• Direction:
Copy the records from the line with "You are a computer-use agent. The image size is (1282, 878)." up to and including the line with "Where should I click to: Click the Examples", renaming "sort arrow" to "sort indicator" and changing nothing else. Leave out the pictures.

(Entries on locating words and elements)
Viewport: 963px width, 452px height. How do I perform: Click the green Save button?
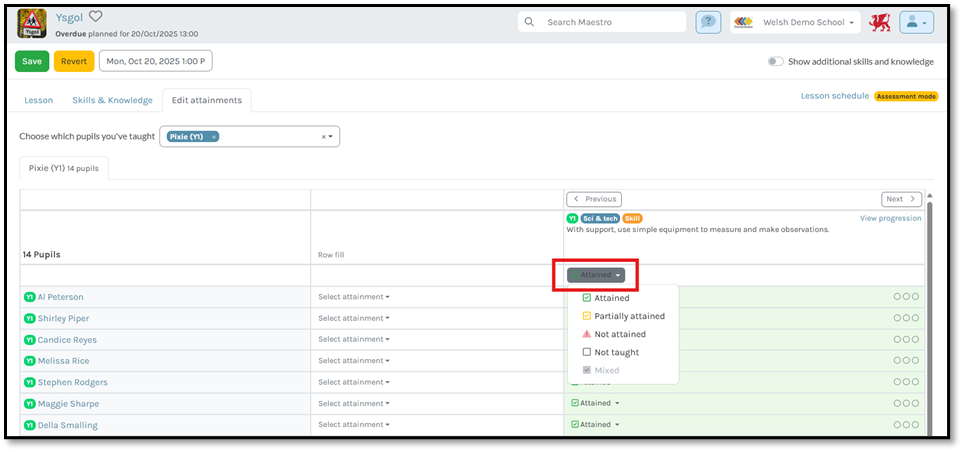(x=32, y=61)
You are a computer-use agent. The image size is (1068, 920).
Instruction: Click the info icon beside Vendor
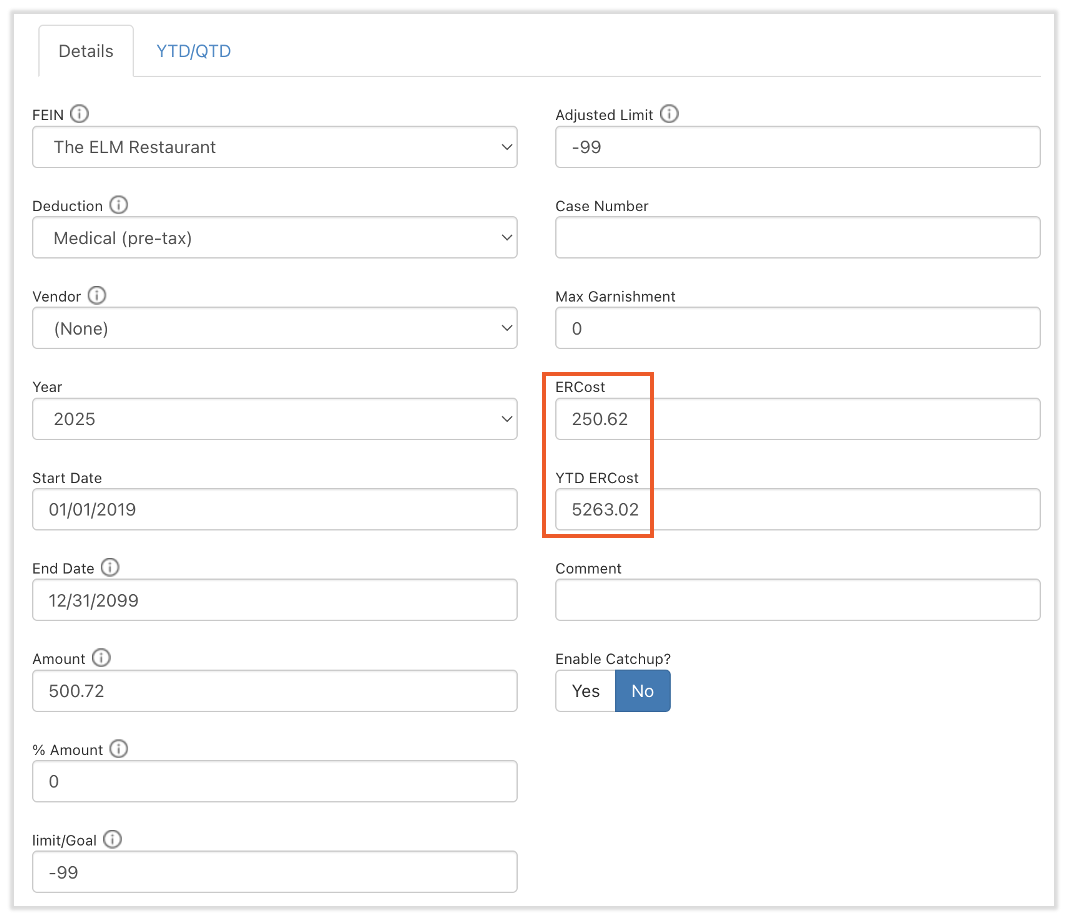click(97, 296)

--

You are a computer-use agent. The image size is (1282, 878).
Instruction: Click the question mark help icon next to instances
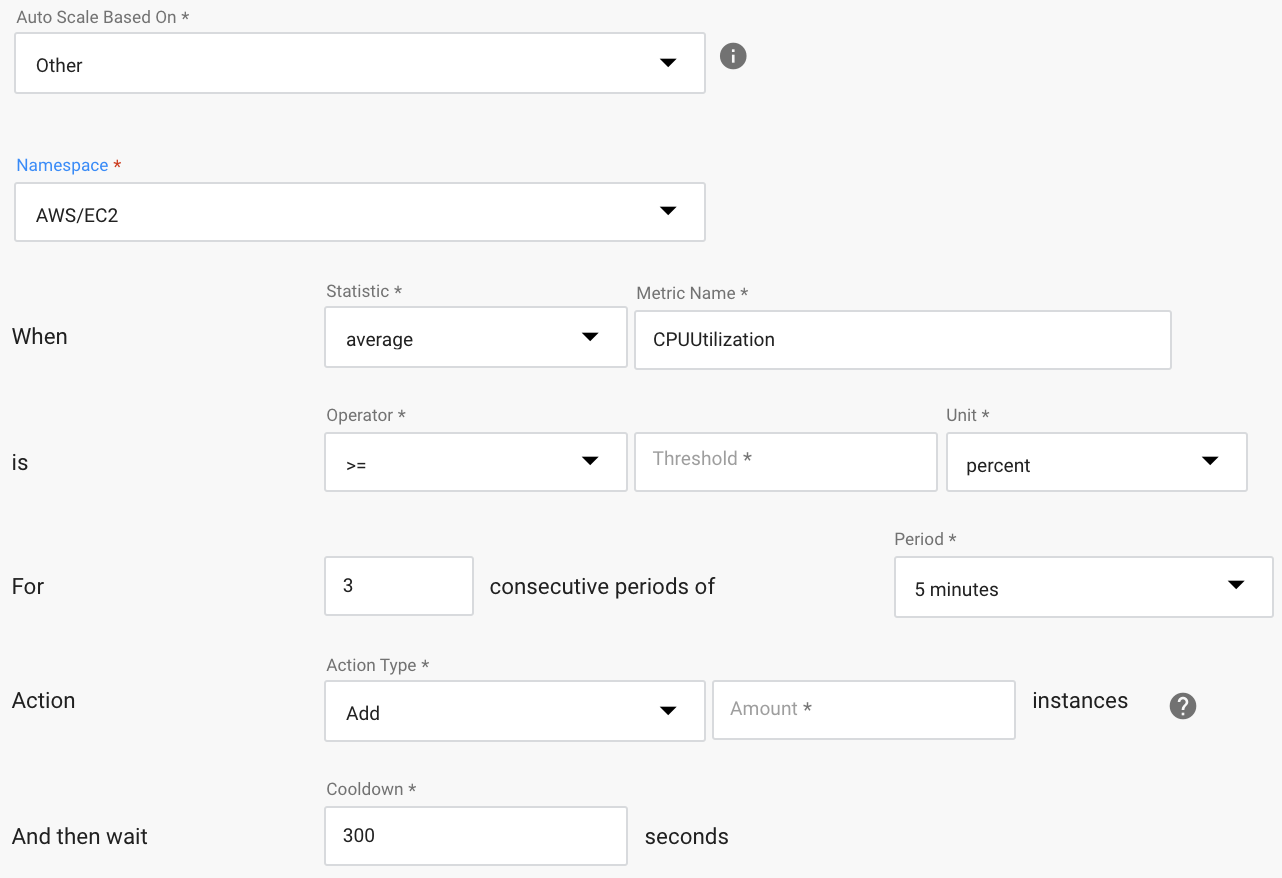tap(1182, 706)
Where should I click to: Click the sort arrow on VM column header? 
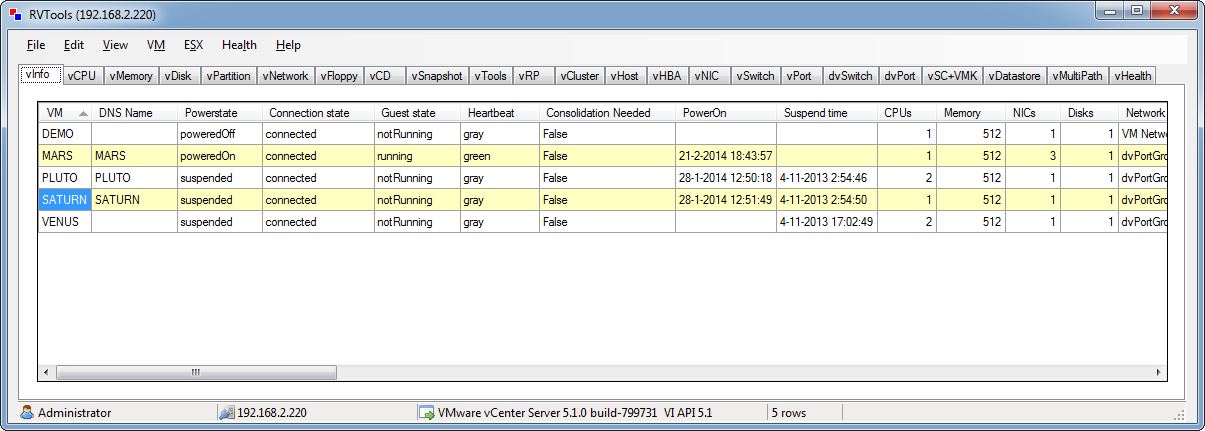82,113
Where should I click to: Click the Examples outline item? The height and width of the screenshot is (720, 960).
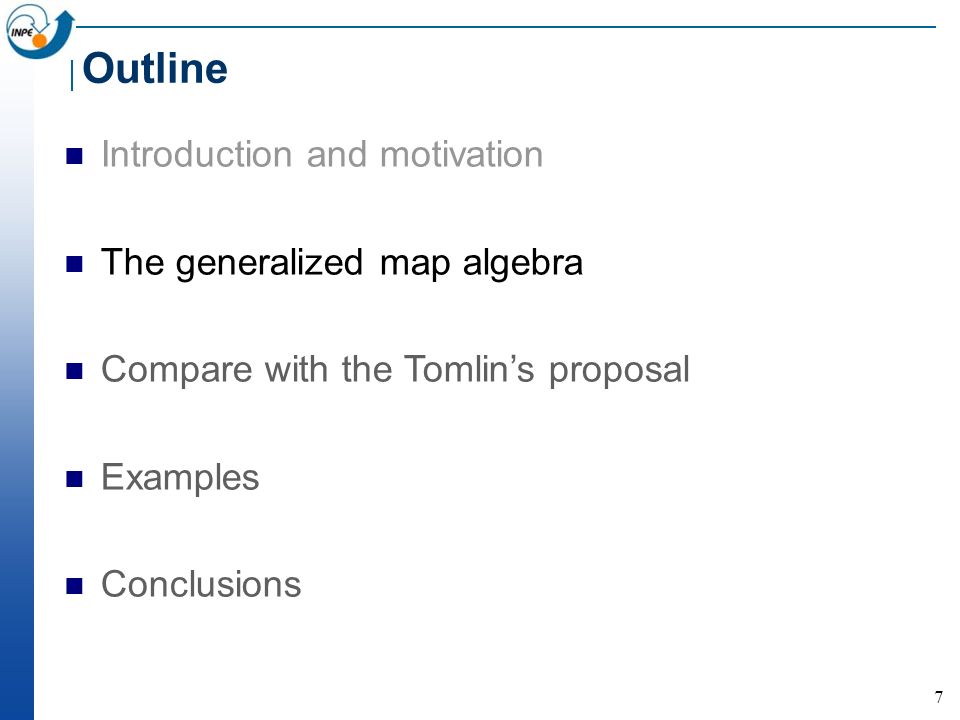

---

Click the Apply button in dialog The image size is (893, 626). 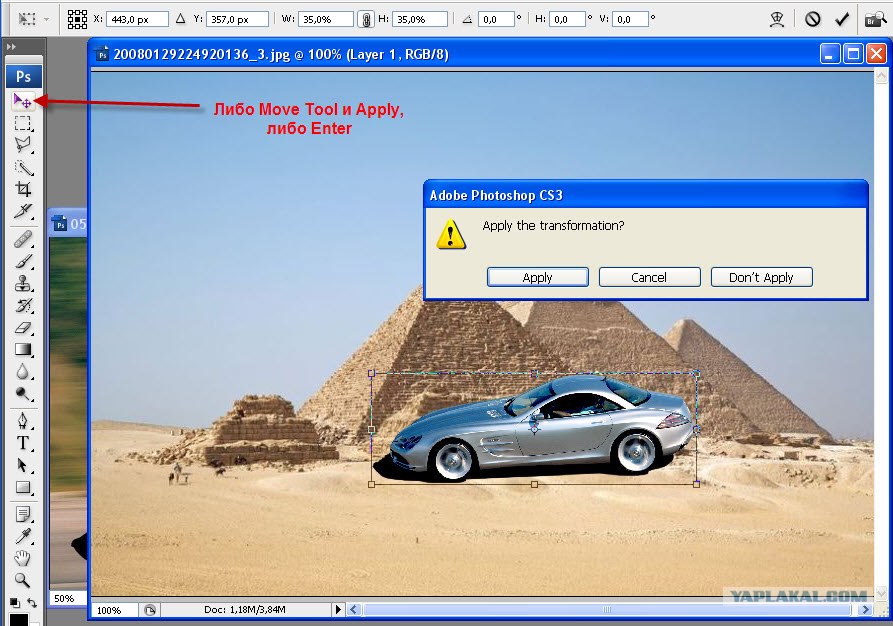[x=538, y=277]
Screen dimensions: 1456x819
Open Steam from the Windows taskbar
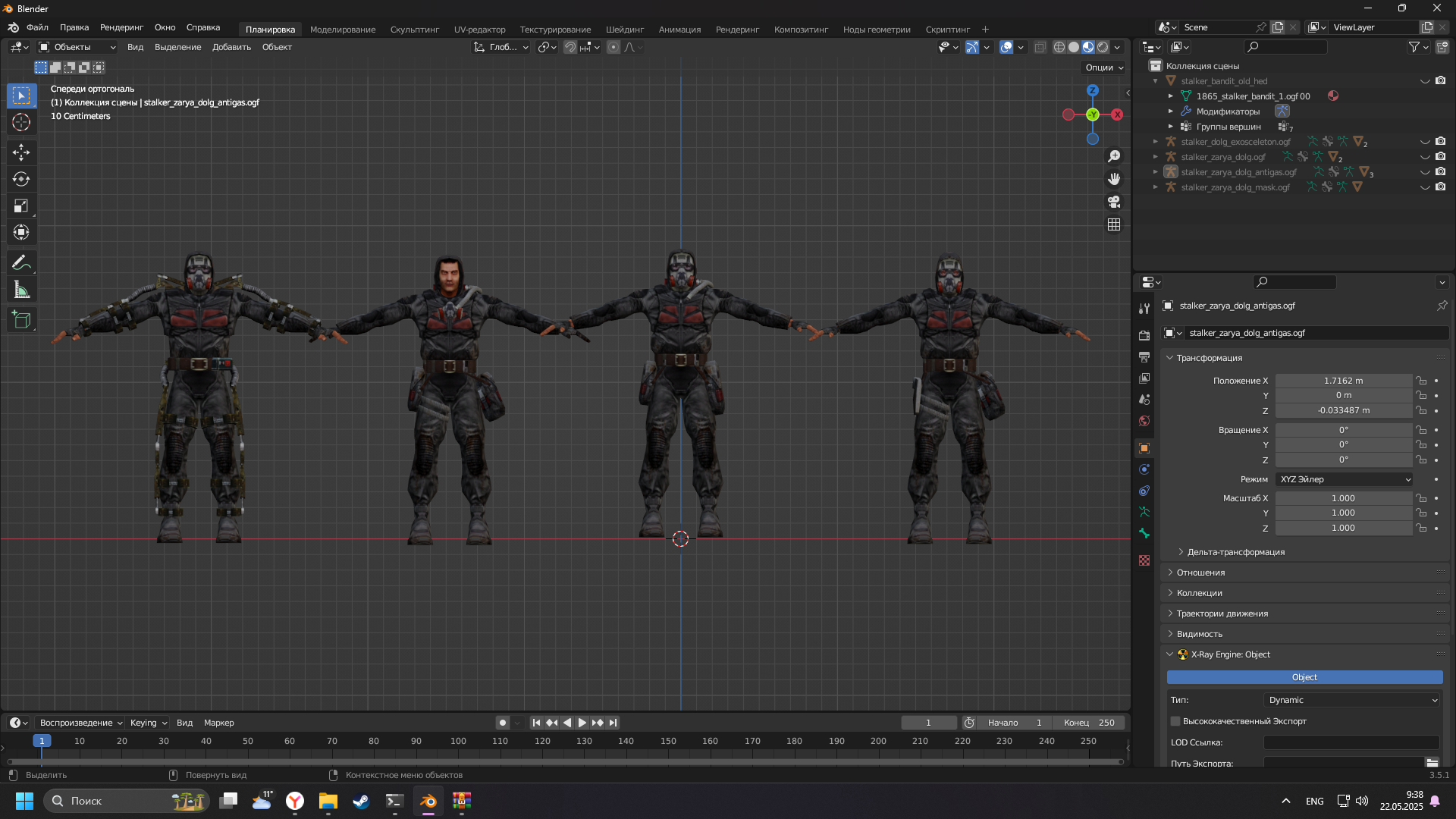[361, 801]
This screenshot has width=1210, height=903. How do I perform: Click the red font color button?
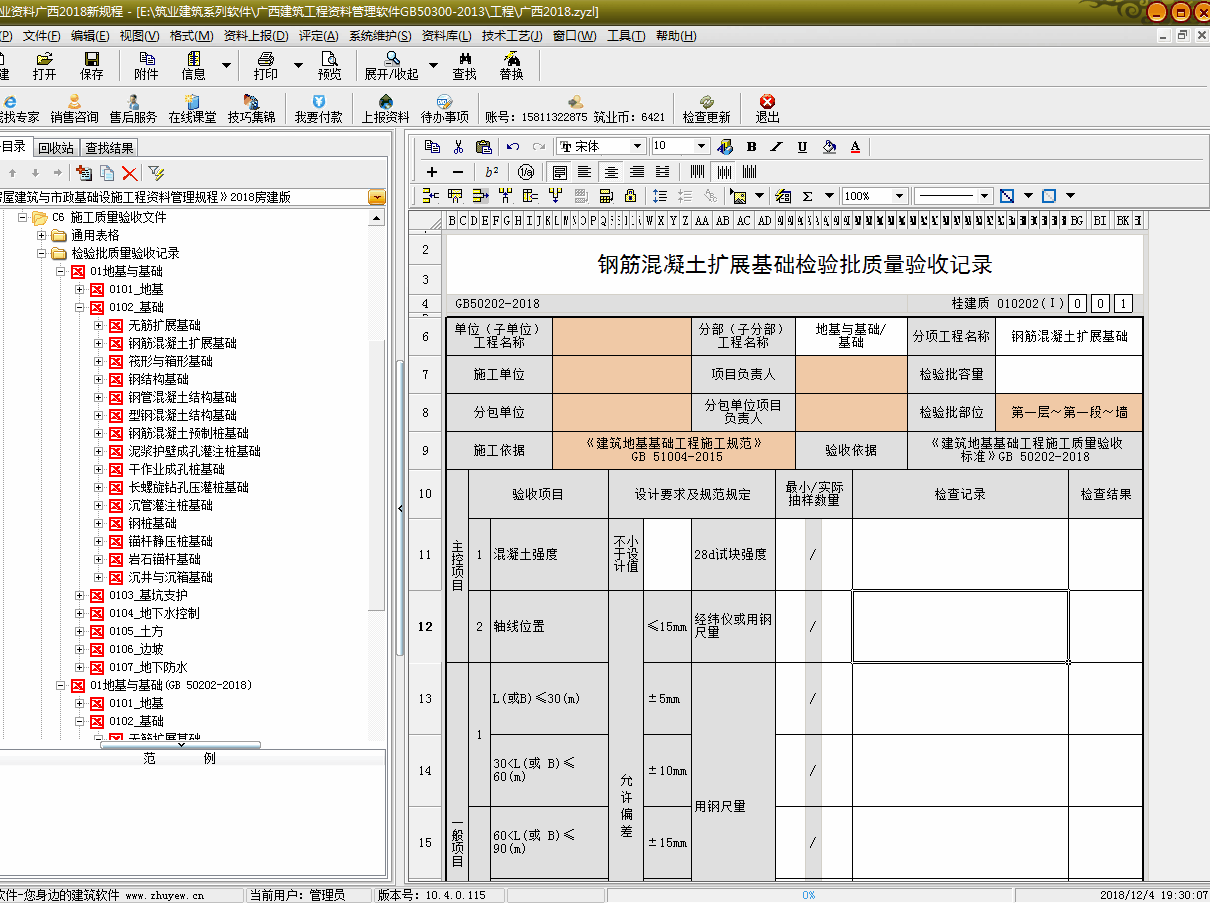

• Correct result:
You are a computer-use agent. The image size is (1282, 878).
Instruction: Click the question mark help icon next to instances
tap(1182, 706)
Where should I click to: Click the sort indicator on VM column header? 
82,113
Where should I click to: Click the Examples outline item? The height and width of the screenshot is (720, 960).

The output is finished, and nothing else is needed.